**EXERCISE INSTRUCTIONS**
Where a line of the material contains the string "Task", copy that line.

==== EXERCISE DATA

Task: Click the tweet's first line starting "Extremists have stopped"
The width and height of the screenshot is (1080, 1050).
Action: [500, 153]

========
==== EXERCISE DATA

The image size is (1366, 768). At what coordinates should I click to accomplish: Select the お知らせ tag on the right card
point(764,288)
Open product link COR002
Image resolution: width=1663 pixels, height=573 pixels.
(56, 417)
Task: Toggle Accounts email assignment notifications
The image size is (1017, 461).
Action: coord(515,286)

========

**RESULT OF THE EXERCISE**
Task: Click the tweet's first line starting "Extremists have stopped"
Task: Toggle Accounts email assignment notifications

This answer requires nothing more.